Palo Alto Networks, which made a name for itself by revolutionising perimeter security, has taken a step away from network-level security with Traps - the name of its new endpoint security technology.
Traps uses technology acquired from Cyvera, combining security intelligence and automated responses to address numerous malware threats without reliance on signatures and heuristics.
Details on precisely how Traps identifies and blocks malware attacks and safeguards vulnerabilities - including zero-day attacks - are scarce in Palo Alto's announcement.
The security vendor says its technology blocks 23 sets of malware techniques on PCs and mobile devices, and is integrated with its WildFire threat analysis service.
Given Palo Alto's core, next-generation firewall technology's ability to analyse activity rather than just protocols, Traps is most likely addressing malware threats from a behaviour and application perspective.
Traps is available as a subscription service sold through Palo Alto's channel partners.

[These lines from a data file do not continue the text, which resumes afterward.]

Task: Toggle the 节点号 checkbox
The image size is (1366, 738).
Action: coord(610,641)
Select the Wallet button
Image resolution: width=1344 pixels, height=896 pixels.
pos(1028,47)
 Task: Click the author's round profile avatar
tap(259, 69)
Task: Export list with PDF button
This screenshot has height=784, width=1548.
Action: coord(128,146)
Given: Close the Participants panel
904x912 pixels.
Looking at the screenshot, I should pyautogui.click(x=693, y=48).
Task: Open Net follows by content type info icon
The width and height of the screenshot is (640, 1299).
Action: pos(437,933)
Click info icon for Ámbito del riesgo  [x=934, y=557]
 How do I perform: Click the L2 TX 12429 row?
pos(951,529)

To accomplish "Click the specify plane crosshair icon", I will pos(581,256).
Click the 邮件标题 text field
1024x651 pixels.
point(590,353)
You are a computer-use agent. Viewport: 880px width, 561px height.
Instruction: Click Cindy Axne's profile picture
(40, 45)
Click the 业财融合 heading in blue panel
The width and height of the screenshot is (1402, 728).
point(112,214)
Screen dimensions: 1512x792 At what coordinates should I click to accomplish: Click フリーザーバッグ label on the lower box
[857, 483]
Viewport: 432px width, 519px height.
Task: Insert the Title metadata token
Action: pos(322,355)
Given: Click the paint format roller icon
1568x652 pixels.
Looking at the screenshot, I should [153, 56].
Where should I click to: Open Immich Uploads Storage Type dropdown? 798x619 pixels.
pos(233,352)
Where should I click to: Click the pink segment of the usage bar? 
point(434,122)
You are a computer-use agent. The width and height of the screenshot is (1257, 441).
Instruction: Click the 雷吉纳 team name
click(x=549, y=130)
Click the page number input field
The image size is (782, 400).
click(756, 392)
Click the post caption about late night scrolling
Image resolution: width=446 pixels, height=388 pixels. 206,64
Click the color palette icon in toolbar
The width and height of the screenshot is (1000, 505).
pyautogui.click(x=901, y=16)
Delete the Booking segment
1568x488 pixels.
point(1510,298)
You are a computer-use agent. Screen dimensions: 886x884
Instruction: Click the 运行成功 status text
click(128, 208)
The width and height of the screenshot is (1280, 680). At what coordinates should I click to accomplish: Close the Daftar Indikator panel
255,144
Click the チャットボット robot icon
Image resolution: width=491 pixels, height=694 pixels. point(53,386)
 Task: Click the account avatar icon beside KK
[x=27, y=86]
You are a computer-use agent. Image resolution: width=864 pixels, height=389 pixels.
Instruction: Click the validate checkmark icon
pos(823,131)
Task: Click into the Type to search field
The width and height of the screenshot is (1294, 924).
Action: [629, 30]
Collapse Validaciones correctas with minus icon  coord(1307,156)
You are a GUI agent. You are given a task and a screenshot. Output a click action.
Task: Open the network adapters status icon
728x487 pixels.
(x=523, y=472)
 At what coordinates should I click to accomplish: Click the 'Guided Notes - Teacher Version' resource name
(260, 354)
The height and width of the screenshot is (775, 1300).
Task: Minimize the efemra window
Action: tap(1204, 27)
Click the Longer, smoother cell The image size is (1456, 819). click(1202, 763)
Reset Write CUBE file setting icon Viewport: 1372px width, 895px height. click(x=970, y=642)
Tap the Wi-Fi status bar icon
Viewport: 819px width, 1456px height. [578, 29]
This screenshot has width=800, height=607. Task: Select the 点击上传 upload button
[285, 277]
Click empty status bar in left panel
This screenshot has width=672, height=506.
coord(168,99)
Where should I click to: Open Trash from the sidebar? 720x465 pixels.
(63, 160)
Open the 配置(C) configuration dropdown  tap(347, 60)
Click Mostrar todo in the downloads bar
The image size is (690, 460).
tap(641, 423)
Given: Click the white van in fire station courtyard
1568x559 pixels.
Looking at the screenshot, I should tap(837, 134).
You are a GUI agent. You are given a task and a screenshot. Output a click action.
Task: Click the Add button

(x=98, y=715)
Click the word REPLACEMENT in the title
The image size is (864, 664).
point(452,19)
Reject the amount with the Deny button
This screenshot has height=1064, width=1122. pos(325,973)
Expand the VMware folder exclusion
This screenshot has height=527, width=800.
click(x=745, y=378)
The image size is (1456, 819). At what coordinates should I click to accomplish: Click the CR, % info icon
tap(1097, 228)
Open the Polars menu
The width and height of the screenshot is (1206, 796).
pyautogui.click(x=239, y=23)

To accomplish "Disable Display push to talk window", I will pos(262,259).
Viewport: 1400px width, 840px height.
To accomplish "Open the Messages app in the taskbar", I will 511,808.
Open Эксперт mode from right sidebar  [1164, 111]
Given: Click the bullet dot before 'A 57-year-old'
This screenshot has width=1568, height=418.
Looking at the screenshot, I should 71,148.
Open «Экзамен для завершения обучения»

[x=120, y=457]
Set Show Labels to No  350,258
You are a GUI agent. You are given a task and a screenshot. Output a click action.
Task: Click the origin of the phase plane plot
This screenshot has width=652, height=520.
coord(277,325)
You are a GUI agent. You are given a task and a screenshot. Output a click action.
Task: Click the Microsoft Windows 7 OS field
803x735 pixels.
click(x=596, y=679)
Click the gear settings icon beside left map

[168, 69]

Additionally, Traps is being resold by VMware, and is being integrated into the NSX networking virtualization/SDN platform.
The question is whether Traps is a trap for traditional antivirus vendors.
After getting off to a slow start, Palo Alto disrupted the entire security hardware market with its next-gen firewall technology, which protects businesses by analysing applications traversing the perimeter rather than just looking at which ports and protocols applications are using.
Palo Alto's success in the firewall space forced companies such as Fortinet, Dell SonicWall, Cisco, Intel Security, and Check Point Software Technologies to rethink their firewall strategies.
Traps appears as an interesting alternative or complement to antivirus technology, as it reportedly automates the process of threat identification and response to endpoint level. If effective, Traps promises to eliminate the gap between the identification of new malware and the release of signatures and removal tools.
Palo Alto's Traps comes at a time when the antivirus market is in decline.
Earlier this year, Symantec conceded that the age of antivirus software is over and blamed much of its performance struggles on declines in endpoint antivirus sales. Other security software vendors refuse to pull the plug on antivirus, but have been steadily shifting their strategy and portfolios away from a high dependence on antivirus sales.
While antivirus remains an important product category at companies such as Intel Security, Kaspersky Lab, and Sophos, it's increasingly a secondary technology compared to encryption, unified threat management, intrusion detection and data loss prevention.
Disruptions of the conventional antivirus market aren't coming just from Palo Alto.
FireEye, headed by former McAfee CEO Dave DeWalt, has captured much attention with its alternative technology to antivirus. Many of the traditional security software companies view FireEye as a threat to their core business. Last year's addition of Mandiant threat intelligence to the FireEye portfolio made the company's offerings even more potent.
Traps isn't Palo Alto's first venture into endpoint protection. Its GlobalProtect safeguards endpoints from security threats by pointing devices disconnected from corporate networks to the nearest Palo Alto next-gen firewall for traffic inspection.
The release of Traps comes as Palo Alto Networks received unexpectedly less than stellar performance reviews from NSS Labs - an information security research company. The company's flagship product failed several key tests of how easily hackers can evade security protections.